On Thursday, 27 May 2021 at 20:21:58 UTC, Ola Fosheim Grostad wrote:

>

On Thursday, 27 May 2021 at 20:11:37 UTC, vitoroak wrote:

>

I do find it more intuitive in Rust too, and lifetime parameters in Rust also apply to structs so you can have a struct that has the same lifetime as the reference it receives, so you can have a Mutex for example return a LockGuard struct that will not outlive the Mutex.

Sounds useful. I have never used lifetimes myself, only read about it (including some theory), but I know that lifetime annotations predates Rust, I think it was used in a ML dialect. So it isn't unique to Rust and I assume universities will teach it... So, it will most likely become standard?

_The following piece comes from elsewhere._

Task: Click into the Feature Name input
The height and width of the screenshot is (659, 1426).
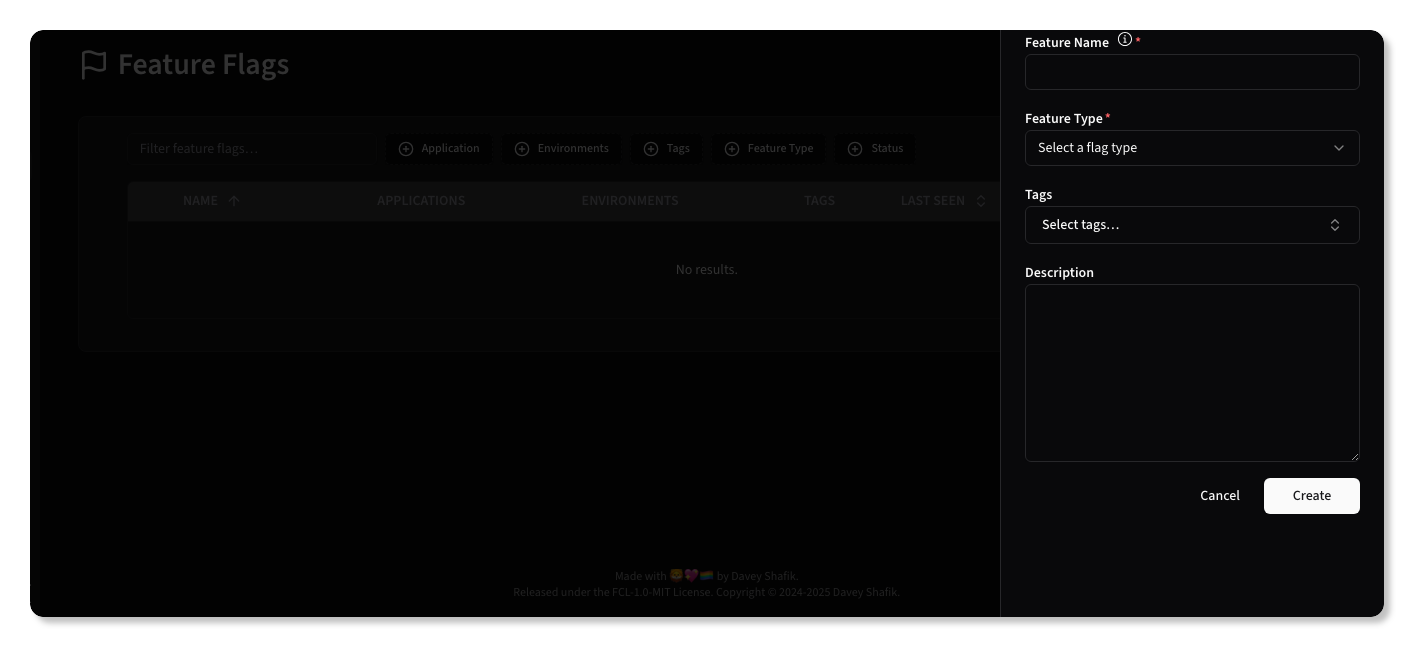Action: click(x=1192, y=71)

Dunno.

It goes back to Cyclone, https://cyclone.thelanguage.org/

May 29, 2021

On Saturday, 29 May 2021 at 12:32:49 UTC, Paulo Pinto wrote:

>

It goes back to Cyclone, https://cyclone.thelanguage.org/

There you go, with original papers and all.

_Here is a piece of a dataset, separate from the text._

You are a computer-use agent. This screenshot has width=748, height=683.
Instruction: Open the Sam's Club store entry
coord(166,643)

I still think local GC + ARC for shared is a more convenient path for @safe users, but who am I to judge if people want affine/linear types.

May 29, 2021

On Saturday, 29 May 2021 at 12:39:48 UTC, Ola Fosheim Grøstad wrote:

>

On Saturday, 29 May 2021 at 12:32:49 UTC, Paulo Pinto wrote:

>

It goes back to Cyclone, https://cyclone.thelanguage.org/

There you go, with original papers and all.

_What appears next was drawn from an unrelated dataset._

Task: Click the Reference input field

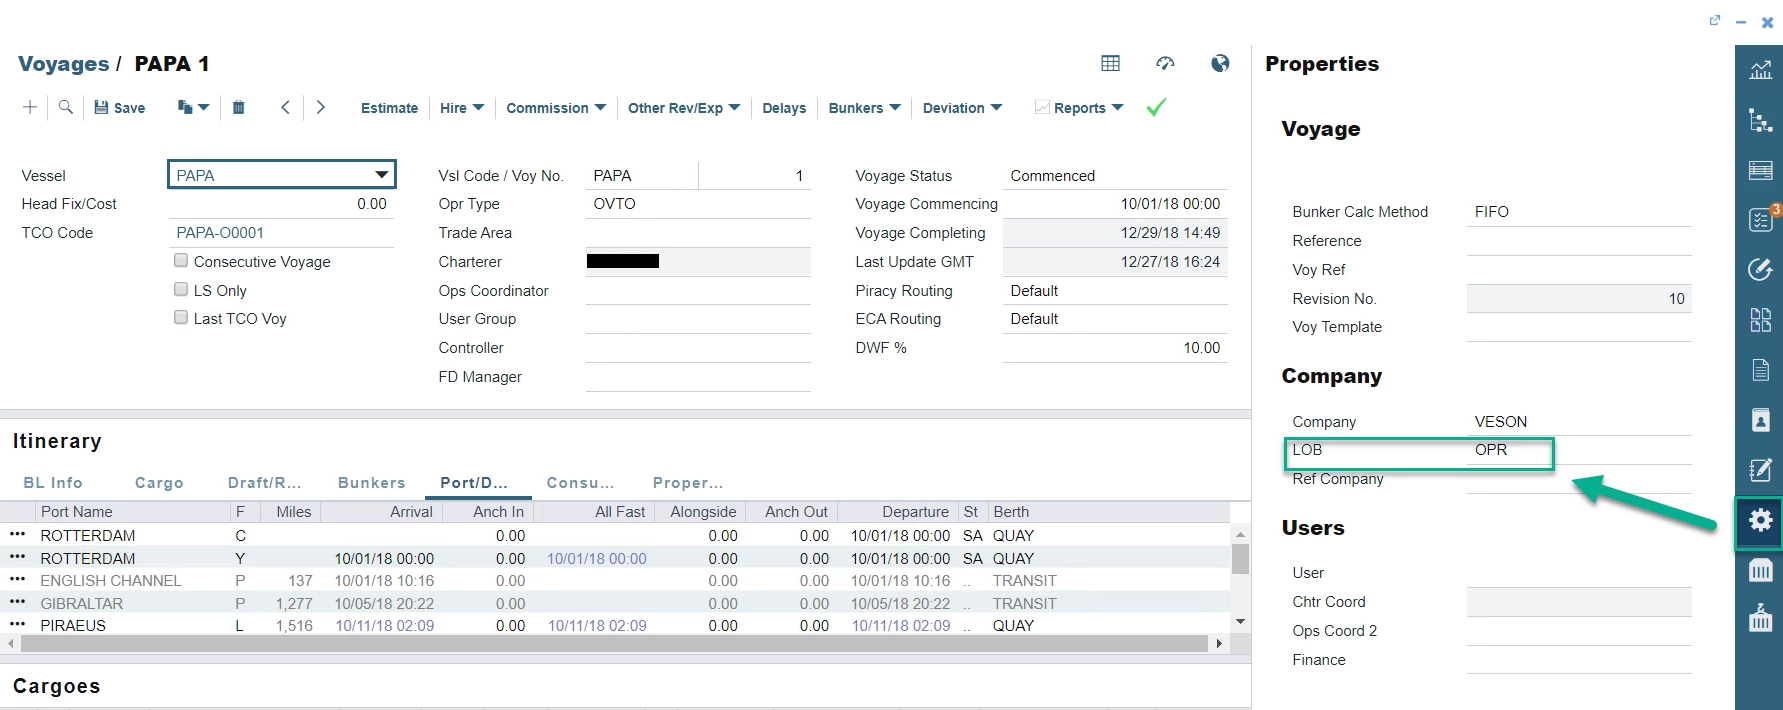Action: (x=1578, y=241)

I still think local GC + ARC for shared is a more convenient path for @safe users, but who am I to judge if people want affine/linear types.

I would rather bet on GC + affine/linear types like Haskell is pursuing.

In any case, there is even research trying to make use of C2X annotations to retrofit it into C,

https://plv.mpi-sws.org/refinedc/

May 30, 2021

On Saturday, 29 May 2021 at 18:21:15 UTC, Paulo Pinto wrote:

>

I would rather bet on GC + affine/linear types like Haskell is pursuing.

Haskell is a functional language, so they are in a much better position to separating the heap and doing shape analysis.

>

In any case, there is even research trying to make use of C2X annotations to retrofit it into C,

https://plv.mpi-sws.org/refinedc/

Looks more or less like other languages that focus on full formal verification using Hoare logic.

May 30, 2021

On Saturday, 29 May 2021 at 11:32:50 UTC, Dennis wrote:

> >

We want to express:

//                       ┌─────────>─────────┐
void move(T)(return T source, ref scope T target)

Here's a simple extension idea: https://github.com/dlang/dmd/pull/12601

Simply skip over return parameters when looking for the 'first' parameter, since making a return parameter its own destination has no use. It's still constraining the parameter order, but may be good enough to move forward with move.

It might be more accurate to say, "A simple extension idea, built upon several other 'simple extension ideas,' such that the keyword which activates the feature is now completely counterintuitive!"

Apart from the counterintuitive meaning, the other downside, as I see it, would be if the return keyword were stretched to the point of exhaustion, and yet still proved insufficient. At that point, a more robust solution would have to be added, and the new solution would have to exist side-by-side with existing overextended uses of return.

Perhaps in the end, return alone, totally out of its element, will nonetheless cover all necessary use cases. But if not, for example, the system I proposed my prior post (https://forum.dlang.org/post/cdurilferuuvwgciqdtb@forum.dlang.org) could replace the above extension of return in a far more intuitive way. The system uses designated attributes to refer to built-in lifetime routing channels. If we use, for example, @in1 and @out1 for channel 1, the move function would look like this:

//                    ┌─────────────>───────────┐
void move(T)(@in1 T source, @out1 ref scope T target)

Under this system, the return attribute can still be defined—it is a routing channel which automatically attaches to the first viable target, starting with the return reference and then through... whatever the sequence is....

The main point is that if return is stretched as far as possible, the day may come when it will be forced to live side-by-side with a replacement which covers much of the same territory.

It's likely a manageable problem, a small stain on future incarnations of the language. But worth mentioning.